Three and Out, Fourth and Long and Endzone have been New York Times bestsellers.

==Media appearances==
Bacon provides weekly sports commentary for Michigan Radio and appears often on NPR, ESPN and the Big Ten Network, among other networks. In 2015, his radio essay won first prize in the Public Radio News Directors Incorporated (PRNDI) awards. Bacon has been a guest on NPR's quiz shows Wait Wait...Don't Tell Me! and Ask Me Another.

Bacon gives speeches for corporations and other organizations, including three TEDx talks, another to receive the Golden Apple Award, and the Knight-Wallace Fellows Program's Hovey Lecture.

==Academia==
Bacon teaches at the Medill School of Journalism at Northwestern University and at the University of Michigan. In 2009, Michigan students awarded him the Golden Apple Award for excellence in teaching. In 2019, Bacon taught a class on Teaching and Coaching at the University of Michigan School of Education.
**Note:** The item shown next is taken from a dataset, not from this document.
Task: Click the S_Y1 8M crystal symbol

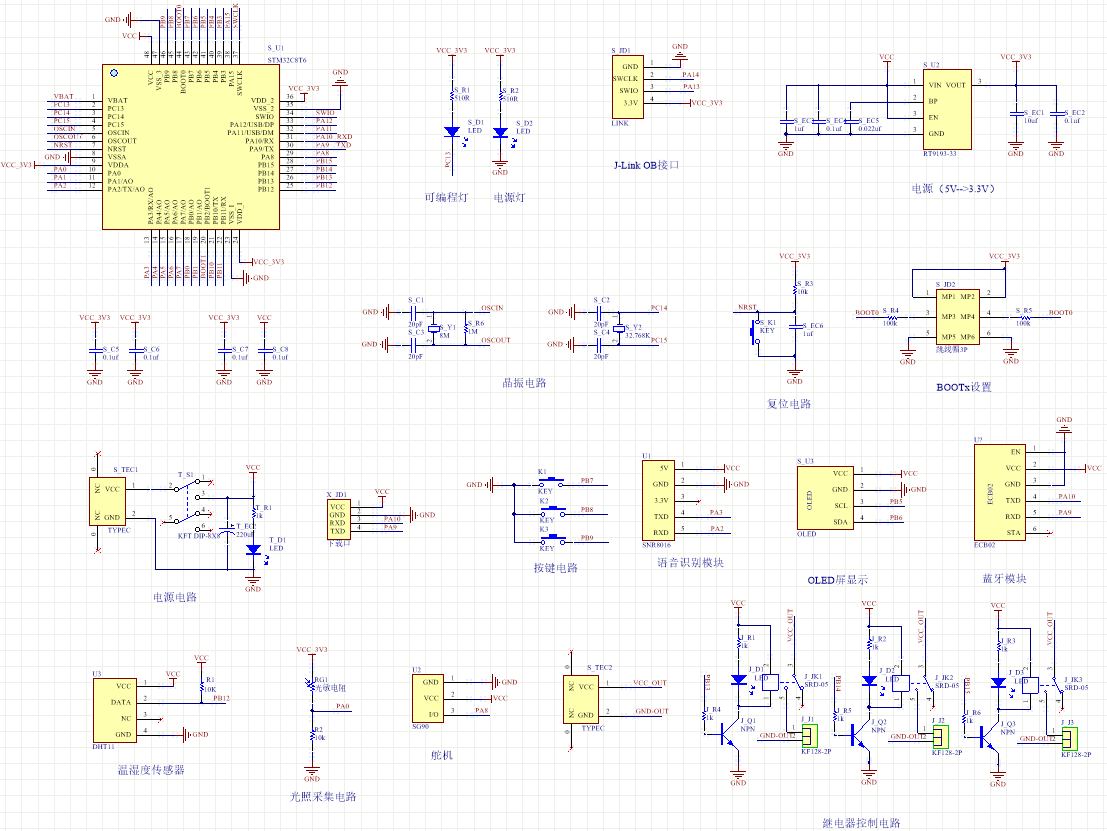Action: (x=434, y=328)
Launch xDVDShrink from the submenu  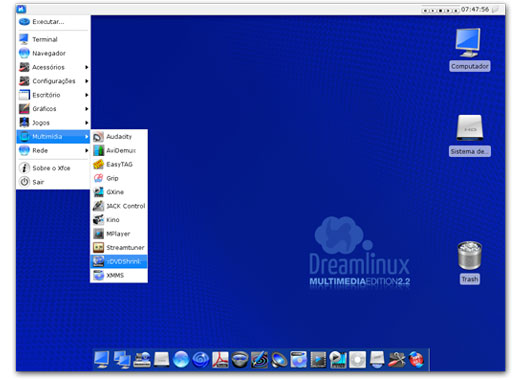point(119,261)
Bacon coached the hockey team of his alma mater, Huron High School, from 2000 to 2004. He led the team from its worst to its best record in school history in three years. In 2007, Bacon was inducted into the River Rat Hall of Fame.

In 2019, Bacon was appointed by Gov. Rick Snyder to the Michigan Technological University Board of Trustees.

==Personal life==
Bacon is married to the former Christie Breitner, and they have one son.